By Shi Muyang, Yu Ying (People's Daily Online) 10:20, November 29, 2022

This is just one of the countless days in which Mark Pollard has walked into 1 South Park Road, a building full of history both for himself and the discipline of archaeological science. Over 40 years ago, just a few minutes’ walk away from here, Pollard was interviewed and recruited by Professor E.T. Hall as a post-doctoral researcher to join the Research Laboratory for Archaeology and History of Art (RLAHA). Upon his return to Oxford in 2004, it was in this very building that Pollard took over the namesake Chair Professorship from his old advisor and delivered his first lecture. Today, this once alien building is full of familiar faces: his colleagues, friends, students, and students of his students. They have all came here for one reason: his retirement.

Mark Pollard

As the Emeritus Professor of Archaeological Science at the University of Oxford, Pollard’s connection with China runs as deep as with the subject itself. Since his first trip to Shanghai in 1982 with the late Professor E.T. Hall for the First International Conference on Ancient Chinese Pottery and Porcelain, he has been an instrumental figure in forging numerous China-UK research partnerships as well as training generations of archaeologists in both countries. In 2014, he became the Principal Investigator in a project that would eventually span the entire Eurasian continent, strengthening the link between China and the UK in both modern and ancient times. Now an encyclopaedic figure in archaeology and a world-renowned scholar, he shares his China story with People’s Daily Online.

A China Obsession

People’s Daily Online: You recently retired as the Edward Hall Professor of Archaeological Science at University of Oxford. Sitting in the same building where you learnt, worked, and taught for many years and looking back at the starting point of your journey into archaeology and China, tell us how it all happened.

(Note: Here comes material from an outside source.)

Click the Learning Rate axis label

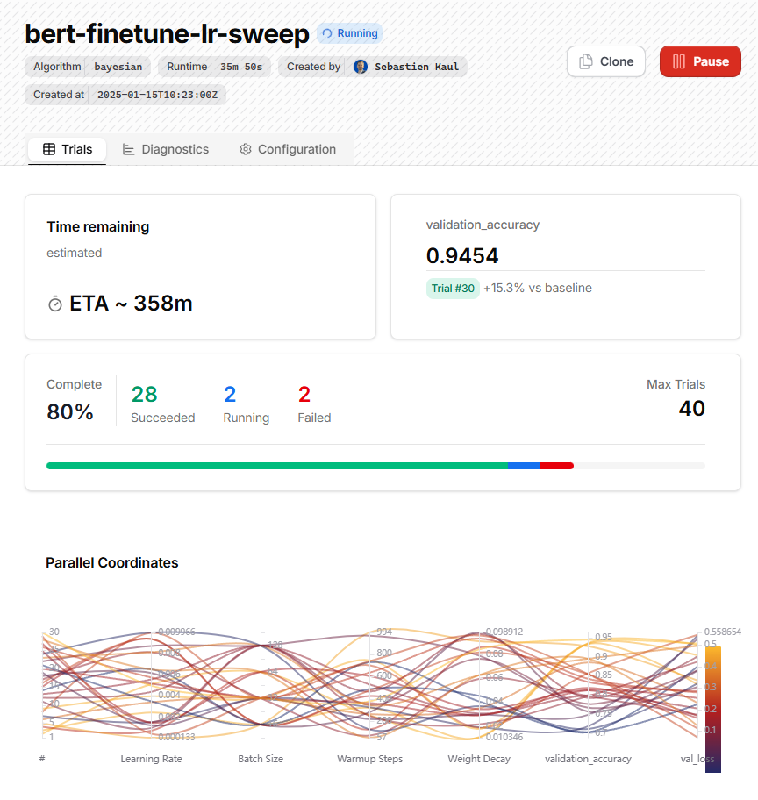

Pollard: I think the first thing to say is that I've been very lucky. I've been in the right place at the right time. I started my undergraduate degree in physics in York in 1972, just the summer after going to see the Tutankhamen exhibition at the British Museum. York's an ancient city, one of the Roman capitals. And I volunteered during the summer to excavate with York archaeological trust for a couple of summers and the social life was all I always expected it to be. And so, I was bitten by archaeology.

So, I went straight into a Ph.D. in 1975 and did a Ph.D. for three years on the chemistry and corrosion of the glass in York Minster. And at the end of that I went to a conference, and I met the then director of the Research Laboratory for Archaeology and History of Art in Oxford, who was an amazing man called Teddy Hall - Professor E.T. Hall. He was a big collector of Chinese porcelain. He had a fabulous personal collection of Chinese porcelain. And he was fascinated by Chinese porcelain. He essentially employed me as a postdoc to do some work on the chemistry and provenance and technology of Chinese porcelain. I came down to Oxford in 1978 and started on that, and I've been doing it ever since really, one way or another.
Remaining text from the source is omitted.